Nous avons changé d’époque. Le capitalisme, sans concurrent, est devenu arrogant et dominateur. C’est paradoxalement à ce moment que nous avons cessé de le critiquer. Ses grandeurs et misères sont présentées comme des phénomènes naturels, sur lesquels le politique aurait peu d’emprise. Il faudrait s’y résigner. L’argent règne. Tout s’achète, tout se vend, même ce qu’on croyait sacré, comme la vie. La protestation politique contre la mondialisation est découragée.

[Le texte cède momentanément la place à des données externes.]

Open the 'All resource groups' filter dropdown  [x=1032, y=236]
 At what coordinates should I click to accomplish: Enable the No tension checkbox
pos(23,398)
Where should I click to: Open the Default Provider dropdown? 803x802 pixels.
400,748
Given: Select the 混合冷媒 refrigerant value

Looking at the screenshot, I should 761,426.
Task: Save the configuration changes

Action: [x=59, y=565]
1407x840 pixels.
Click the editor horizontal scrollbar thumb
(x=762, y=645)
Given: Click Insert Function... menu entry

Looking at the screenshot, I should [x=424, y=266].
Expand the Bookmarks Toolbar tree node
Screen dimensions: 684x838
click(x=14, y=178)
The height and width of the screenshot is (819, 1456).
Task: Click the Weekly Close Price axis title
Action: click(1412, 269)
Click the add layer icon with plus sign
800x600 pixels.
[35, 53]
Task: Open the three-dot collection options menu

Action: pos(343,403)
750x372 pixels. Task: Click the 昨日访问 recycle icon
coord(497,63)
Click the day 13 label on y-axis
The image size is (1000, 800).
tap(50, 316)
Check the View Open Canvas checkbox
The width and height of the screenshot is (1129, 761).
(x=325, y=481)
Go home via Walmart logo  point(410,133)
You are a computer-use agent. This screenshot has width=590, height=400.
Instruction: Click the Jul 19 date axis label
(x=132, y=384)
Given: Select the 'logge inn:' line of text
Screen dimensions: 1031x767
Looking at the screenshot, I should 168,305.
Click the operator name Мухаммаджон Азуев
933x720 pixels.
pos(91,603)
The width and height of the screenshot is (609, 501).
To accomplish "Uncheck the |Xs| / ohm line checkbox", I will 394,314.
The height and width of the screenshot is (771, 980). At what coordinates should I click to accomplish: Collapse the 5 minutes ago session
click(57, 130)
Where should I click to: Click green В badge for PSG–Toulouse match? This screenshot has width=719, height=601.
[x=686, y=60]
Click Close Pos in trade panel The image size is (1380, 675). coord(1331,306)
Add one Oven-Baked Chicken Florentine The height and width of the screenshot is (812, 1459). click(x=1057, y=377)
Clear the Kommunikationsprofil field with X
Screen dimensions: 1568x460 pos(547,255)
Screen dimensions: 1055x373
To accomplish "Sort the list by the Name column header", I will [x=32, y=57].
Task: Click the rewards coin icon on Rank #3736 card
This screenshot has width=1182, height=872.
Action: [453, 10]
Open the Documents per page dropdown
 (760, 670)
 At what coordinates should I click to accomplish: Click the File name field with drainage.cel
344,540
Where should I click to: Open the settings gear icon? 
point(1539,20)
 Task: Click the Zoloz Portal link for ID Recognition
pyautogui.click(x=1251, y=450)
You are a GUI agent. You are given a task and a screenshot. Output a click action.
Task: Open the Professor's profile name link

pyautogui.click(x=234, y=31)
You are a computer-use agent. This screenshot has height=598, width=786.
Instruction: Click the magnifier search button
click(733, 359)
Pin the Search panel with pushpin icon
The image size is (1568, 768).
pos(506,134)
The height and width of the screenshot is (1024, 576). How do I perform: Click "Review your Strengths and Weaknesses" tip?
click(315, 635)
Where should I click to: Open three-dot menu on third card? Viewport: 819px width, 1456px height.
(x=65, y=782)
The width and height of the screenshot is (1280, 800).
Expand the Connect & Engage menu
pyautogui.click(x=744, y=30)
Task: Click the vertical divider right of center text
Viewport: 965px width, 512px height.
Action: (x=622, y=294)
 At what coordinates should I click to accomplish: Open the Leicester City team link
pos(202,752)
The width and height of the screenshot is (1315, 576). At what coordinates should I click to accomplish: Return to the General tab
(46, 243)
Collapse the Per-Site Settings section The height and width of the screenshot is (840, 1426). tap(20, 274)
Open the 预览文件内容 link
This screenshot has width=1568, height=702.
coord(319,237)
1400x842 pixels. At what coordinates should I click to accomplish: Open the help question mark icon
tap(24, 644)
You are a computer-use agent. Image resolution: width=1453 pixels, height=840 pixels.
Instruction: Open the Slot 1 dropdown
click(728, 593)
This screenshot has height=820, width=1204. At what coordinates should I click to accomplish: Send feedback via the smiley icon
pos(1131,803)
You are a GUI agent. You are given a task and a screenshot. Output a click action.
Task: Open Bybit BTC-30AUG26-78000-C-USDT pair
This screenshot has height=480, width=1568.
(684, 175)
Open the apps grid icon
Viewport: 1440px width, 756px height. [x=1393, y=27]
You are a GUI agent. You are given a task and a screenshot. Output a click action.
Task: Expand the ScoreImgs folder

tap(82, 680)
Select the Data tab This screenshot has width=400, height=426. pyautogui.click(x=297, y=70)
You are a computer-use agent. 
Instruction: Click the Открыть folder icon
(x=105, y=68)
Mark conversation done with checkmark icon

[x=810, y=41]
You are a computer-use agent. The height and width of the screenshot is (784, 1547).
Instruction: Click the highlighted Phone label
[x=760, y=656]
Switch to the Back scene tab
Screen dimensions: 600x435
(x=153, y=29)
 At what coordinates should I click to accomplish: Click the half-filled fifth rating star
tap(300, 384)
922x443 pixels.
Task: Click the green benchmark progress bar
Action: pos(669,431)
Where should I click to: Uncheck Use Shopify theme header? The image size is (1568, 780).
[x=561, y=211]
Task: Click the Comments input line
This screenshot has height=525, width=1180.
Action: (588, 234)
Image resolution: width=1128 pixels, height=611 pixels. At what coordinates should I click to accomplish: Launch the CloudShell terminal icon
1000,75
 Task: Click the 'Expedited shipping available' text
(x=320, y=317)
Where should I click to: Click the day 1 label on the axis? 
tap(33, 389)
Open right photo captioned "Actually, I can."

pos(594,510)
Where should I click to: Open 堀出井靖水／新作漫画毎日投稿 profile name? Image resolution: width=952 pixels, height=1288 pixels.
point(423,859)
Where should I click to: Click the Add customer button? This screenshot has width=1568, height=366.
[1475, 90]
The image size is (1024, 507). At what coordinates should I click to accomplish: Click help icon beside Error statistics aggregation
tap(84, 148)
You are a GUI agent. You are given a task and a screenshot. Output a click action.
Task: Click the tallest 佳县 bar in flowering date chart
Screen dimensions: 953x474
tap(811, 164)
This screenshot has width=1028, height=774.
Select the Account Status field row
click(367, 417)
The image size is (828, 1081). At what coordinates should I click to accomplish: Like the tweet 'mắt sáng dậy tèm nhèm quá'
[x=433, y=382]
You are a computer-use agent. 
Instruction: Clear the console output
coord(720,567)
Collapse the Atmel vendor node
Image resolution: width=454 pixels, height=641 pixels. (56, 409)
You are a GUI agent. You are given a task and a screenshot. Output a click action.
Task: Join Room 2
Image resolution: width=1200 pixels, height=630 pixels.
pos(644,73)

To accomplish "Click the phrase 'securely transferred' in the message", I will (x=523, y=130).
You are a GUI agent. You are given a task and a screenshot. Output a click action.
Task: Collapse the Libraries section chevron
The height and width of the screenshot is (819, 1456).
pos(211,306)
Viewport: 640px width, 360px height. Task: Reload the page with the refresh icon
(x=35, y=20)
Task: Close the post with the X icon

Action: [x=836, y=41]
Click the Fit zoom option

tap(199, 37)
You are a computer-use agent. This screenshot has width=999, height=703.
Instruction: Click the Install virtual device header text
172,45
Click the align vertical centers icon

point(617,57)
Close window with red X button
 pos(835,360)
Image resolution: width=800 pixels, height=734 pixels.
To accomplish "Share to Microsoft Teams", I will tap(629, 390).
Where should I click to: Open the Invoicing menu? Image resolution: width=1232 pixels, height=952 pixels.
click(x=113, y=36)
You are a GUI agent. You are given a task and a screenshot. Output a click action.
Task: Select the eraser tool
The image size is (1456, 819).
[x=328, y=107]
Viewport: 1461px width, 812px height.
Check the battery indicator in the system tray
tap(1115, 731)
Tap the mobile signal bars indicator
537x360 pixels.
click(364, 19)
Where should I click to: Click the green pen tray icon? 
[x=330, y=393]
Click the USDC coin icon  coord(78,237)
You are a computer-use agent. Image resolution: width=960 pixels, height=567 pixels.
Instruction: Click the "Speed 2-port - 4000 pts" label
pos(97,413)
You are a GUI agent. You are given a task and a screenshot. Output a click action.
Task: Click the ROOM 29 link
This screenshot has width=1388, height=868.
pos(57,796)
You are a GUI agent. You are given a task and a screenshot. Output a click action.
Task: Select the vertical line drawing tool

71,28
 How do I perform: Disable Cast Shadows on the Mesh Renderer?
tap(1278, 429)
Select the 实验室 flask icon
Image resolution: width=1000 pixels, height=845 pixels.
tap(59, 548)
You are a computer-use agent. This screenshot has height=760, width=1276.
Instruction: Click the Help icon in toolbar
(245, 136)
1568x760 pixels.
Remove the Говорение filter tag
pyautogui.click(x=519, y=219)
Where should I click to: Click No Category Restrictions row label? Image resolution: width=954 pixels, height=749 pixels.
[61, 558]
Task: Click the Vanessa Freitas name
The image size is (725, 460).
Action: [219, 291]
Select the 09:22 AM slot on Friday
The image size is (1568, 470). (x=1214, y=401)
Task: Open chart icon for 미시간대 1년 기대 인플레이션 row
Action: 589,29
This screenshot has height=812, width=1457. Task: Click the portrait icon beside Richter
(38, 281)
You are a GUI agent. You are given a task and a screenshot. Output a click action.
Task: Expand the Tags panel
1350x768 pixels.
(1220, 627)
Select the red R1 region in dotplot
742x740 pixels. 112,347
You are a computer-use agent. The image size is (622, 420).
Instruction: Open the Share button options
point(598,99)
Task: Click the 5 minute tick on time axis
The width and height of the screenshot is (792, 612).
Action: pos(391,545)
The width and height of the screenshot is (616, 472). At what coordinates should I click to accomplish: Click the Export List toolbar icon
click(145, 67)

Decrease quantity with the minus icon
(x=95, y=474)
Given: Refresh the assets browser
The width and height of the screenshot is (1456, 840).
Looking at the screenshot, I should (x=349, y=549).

Surtout, le capitalisme domine idéologiquement. Le fortuné est présenté comme un élu de la mondialisation. On lui prête des vertus divines. Le système médiatique raconte régulièrement l’histoire de ceux qui, partis de rien, sont parvenus à le rejoindre pour jouir de ses splendeurs. Ce sont souvent des artistes ou des sportifs. Leur succès, généralement admirable, fait toutefois écran sur la misère croissante des classes moyennes, poussées à l’endettement et à la névrose.

S’empiffrer au buffet

Bien des hommes politiques, une fois qu’ils quittent le métier, ne rêvent que d’une chose: rejoindre le club prestigieux des multimillionnaires pour s’empiffrer au buffet. On comprend que lorsqu’ils sont au pouvoir, ils ont intérêt à ne pas trop brusquer le système. Ce devrait pourtant être le rôle de l’État de défendre le plus grand nombre. L’État-nation avait au moins une vertu: l’élite y vivait mieux, mais elle était redevable envers un peuple. C’est chose passée.

Il ne s’agit pas de diaboliser la richesse ou l’argent, encore moins d’en vouloir à ceux qui se sont élevés socialement. Le mérite doit être récompensé, l’innovation aussi. Mais il faut quand même comprendre que les écarts de richesse excessifs ne sont pas simplement le fruit de millions de réussites individuelles, mais d’un système déréglé au service d’une minorité. Ce n’est pas maudire le capitalisme que de l’inviter à redécouvrir les vertus de la modération.